▶ **Exercise details**: Copy out the entries below with each "Braves" swapped for "Cardinals", keeping all other text unchanged.
### Data records
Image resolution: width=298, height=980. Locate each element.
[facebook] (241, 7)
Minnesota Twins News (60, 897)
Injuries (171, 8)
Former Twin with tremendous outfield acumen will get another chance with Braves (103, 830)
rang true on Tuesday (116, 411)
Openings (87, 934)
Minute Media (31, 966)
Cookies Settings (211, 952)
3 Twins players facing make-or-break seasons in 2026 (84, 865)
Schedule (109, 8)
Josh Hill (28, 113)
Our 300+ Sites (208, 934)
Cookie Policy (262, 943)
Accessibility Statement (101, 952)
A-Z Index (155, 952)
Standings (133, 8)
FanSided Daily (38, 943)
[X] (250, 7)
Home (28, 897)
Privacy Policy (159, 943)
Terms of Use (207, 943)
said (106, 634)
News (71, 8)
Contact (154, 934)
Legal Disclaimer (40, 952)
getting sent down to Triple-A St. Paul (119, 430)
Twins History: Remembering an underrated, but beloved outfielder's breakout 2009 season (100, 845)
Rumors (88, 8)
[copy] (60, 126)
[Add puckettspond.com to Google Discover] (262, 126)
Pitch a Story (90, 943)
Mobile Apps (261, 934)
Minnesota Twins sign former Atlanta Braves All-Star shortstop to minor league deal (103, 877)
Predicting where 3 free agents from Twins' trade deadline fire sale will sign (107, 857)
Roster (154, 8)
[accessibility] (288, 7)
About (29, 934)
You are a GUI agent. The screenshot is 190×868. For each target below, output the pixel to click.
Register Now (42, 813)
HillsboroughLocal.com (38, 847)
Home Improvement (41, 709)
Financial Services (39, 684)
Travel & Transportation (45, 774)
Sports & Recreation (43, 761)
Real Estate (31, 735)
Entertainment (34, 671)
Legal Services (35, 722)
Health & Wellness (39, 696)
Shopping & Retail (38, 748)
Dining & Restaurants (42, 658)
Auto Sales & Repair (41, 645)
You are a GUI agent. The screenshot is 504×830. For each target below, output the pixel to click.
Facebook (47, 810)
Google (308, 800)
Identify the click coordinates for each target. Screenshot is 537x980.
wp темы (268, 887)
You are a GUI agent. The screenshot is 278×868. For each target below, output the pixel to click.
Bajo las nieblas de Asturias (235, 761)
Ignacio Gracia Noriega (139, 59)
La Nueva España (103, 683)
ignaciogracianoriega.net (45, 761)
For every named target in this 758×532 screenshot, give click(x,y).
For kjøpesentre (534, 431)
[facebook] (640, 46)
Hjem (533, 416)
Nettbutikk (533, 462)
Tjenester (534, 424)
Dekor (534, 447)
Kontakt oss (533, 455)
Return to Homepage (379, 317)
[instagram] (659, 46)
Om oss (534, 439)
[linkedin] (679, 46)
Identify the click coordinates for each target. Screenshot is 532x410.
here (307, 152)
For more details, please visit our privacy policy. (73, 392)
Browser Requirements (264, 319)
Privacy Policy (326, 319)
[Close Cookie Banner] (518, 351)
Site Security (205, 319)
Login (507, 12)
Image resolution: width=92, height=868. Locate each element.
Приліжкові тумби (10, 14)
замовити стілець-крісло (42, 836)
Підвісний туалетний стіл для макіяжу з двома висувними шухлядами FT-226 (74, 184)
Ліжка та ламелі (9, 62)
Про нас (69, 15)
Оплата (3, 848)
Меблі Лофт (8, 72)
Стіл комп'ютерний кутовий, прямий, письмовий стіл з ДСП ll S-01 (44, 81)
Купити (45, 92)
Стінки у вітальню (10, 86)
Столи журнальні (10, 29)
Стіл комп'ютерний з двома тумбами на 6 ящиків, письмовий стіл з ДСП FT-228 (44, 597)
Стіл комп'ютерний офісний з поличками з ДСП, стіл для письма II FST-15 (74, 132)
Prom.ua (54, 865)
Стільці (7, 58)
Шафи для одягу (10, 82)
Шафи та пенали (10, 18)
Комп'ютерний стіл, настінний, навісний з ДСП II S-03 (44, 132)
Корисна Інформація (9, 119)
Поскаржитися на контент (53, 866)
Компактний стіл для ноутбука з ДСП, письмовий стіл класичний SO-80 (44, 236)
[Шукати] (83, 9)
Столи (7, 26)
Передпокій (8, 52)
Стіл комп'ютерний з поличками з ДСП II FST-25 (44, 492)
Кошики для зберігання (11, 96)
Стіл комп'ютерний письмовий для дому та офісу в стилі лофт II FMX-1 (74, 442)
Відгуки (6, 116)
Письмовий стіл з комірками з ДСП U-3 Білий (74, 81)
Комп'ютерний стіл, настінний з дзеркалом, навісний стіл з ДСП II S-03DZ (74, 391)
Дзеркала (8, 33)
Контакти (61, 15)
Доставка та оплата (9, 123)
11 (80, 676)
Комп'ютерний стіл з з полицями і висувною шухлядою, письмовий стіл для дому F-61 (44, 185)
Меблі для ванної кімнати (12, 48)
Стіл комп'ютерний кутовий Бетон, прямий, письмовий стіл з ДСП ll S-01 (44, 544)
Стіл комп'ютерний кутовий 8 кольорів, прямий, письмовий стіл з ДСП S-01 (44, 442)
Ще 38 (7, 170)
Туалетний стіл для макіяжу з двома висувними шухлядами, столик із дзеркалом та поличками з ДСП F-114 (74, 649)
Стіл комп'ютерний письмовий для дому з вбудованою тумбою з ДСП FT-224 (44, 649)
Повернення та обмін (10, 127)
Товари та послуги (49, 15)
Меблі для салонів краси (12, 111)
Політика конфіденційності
######
▶ **Exercise response**:
Image resolution: width=298, height=980. Locate each element.
[facebook] (241, 7)
Minnesota Twins News (60, 897)
Injuries (171, 8)
Former Twin with tremendous outfield acumen will get another chance with Cardinals (103, 830)
rang true on Tuesday (116, 411)
Openings (87, 934)
Minute Media (31, 966)
Cookies Settings (211, 952)
3 Twins players facing make-or-break seasons in 2026 (84, 865)
Schedule (109, 8)
Josh Hill (28, 113)
Our 300+ Sites (208, 934)
Cookie Policy (262, 943)
Accessibility Statement (101, 952)
A-Z Index (155, 952)
Standings (133, 8)
FanSided Daily (38, 943)
[X] (250, 7)
Home (28, 897)
Privacy Policy (159, 943)
Terms of Use (207, 943)
said (106, 634)
News (71, 8)
Contact (154, 934)
Legal Disclaimer (40, 952)
getting sent down to Triple-A St. Paul (119, 430)
Twins History: Remembering an underrated, but beloved outfielder's breakout 2009 season (100, 845)
Rumors (88, 8)
[copy] (60, 126)
[Add puckettspond.com to Google Discover] (262, 126)
Pitch a Story (90, 943)
Mobile Apps (261, 934)
Minnesota Twins sign former Atlanta Cardinals All-Star shortstop to minor league deal (103, 877)
Predicting where 3 free agents from Twins' trade deadline fire sale will sign (107, 857)
Roster (154, 8)
[accessibility] (288, 7)
About (29, 934)
You are a GUI agent. The screenshot is 190×868. For each target below, output the pixel to click.
Register Now (42, 813)
HillsboroughLocal.com (38, 847)
Home Improvement (41, 709)
Financial Services (39, 684)
Travel & Transportation (45, 774)
Sports & Recreation (43, 761)
Real Estate (31, 735)
Entertainment (34, 671)
Legal Services (35, 722)
Health & Wellness (39, 696)
Shopping & Retail (38, 748)
Dining & Restaurants (42, 658)
Auto Sales & Repair (41, 645)
You are a GUI agent. The screenshot is 504×830. For each target below, output the pixel to click.
Facebook (47, 810)
Google (308, 800)
Identify the click coordinates for each target. Screenshot is 537x980.
wp темы (268, 887)
You are a GUI agent. The screenshot is 278×868. For each target below, output the pixel to click.
Bajo las nieblas de Asturias (235, 761)
Ignacio Gracia Noriega (139, 59)
La Nueva España (103, 683)
ignaciogracianoriega.net (45, 761)
For every named target in this 758×532 screenshot, give click(x,y).
For kjøpesentre (534, 431)
[facebook] (640, 46)
Hjem (533, 416)
Nettbutikk (533, 462)
Tjenester (534, 424)
Dekor (534, 447)
Kontakt oss (533, 455)
Return to Homepage (379, 317)
[instagram] (659, 46)
Om oss (534, 439)
[linkedin] (679, 46)
Identify the click coordinates for each target. Screenshot is 532x410.
here (307, 152)
For more details, please visit our privacy policy. (73, 392)
Browser Requirements (264, 319)
Privacy Policy (326, 319)
[Close Cookie Banner] (518, 351)
Site Security (205, 319)
Login (507, 12)
Image resolution: width=92, height=868. Locate each element.
Приліжкові тумби (10, 14)
замовити стілець-крісло (42, 836)
Підвісний туалетний стіл для макіяжу з двома висувними шухлядами FT-226 (74, 184)
Ліжка та ламелі (9, 62)
Про нас (69, 15)
Оплата (3, 848)
Меблі Лофт (8, 72)
Стіл комп'ютерний кутовий, прямий, письмовий стіл з ДСП ll S-01 (44, 81)
Купити (45, 92)
Стінки у вітальню (10, 86)
Столи журнальні (10, 29)
Стіл комп'ютерний з двома тумбами на 6 ящиків, письмовий стіл з ДСП FT-228 (44, 597)
Стіл комп'ютерний офісний з поличками з ДСП, стіл для письма II FST-15 (74, 132)
Prom.ua (54, 865)
Стільці (7, 58)
Шафи для одягу (10, 82)
Шафи та пенали (10, 18)
Комп'ютерний стіл, настінний, навісний з ДСП II S-03 (44, 132)
Корисна Інформація (9, 119)
Поскаржитися на контент (53, 866)
Компактний стіл для ноутбука з ДСП, письмовий стіл класичний SO-80 (44, 236)
[Шукати] (83, 9)
Столи (7, 26)
Передпокій (8, 52)
Стіл комп'ютерний з поличками з ДСП II FST-25 (44, 492)
Кошики для зберігання (11, 96)
Стіл комп'ютерний письмовий для дому та офісу в стилі лофт II FMX-1 (74, 442)
Відгуки (6, 116)
Письмовий стіл з комірками з ДСП U-3 Білий (74, 81)
Комп'ютерний стіл, настінний з дзеркалом, навісний стіл з ДСП II S-03DZ (74, 391)
Дзеркала (8, 33)
Контакти (61, 15)
Доставка та оплата (9, 123)
11 (80, 676)
Комп'ютерний стіл з з полицями і висувною шухлядою, письмовий стіл для дому F-61 (44, 185)
Меблі для ванної кімнати (12, 48)
Стіл комп'ютерний кутовий Бетон, прямий, письмовий стіл з ДСП ll S-01 (44, 544)
Стіл комп'ютерний кутовий 8 кольорів, прямий, письмовий стіл з ДСП S-01 (44, 442)
Ще 38 (7, 170)
Туалетний стіл для макіяжу з двома висувними шухлядами, столик із дзеркалом та поличками з ДСП F-114 (74, 649)
Стіл комп'ютерний письмовий для дому з вбудованою тумбою з ДСП FT-224 (44, 649)
Повернення та обмін (10, 127)
Товари та послуги (49, 15)
Меблі для салонів краси (12, 111)
Політика конфіденційності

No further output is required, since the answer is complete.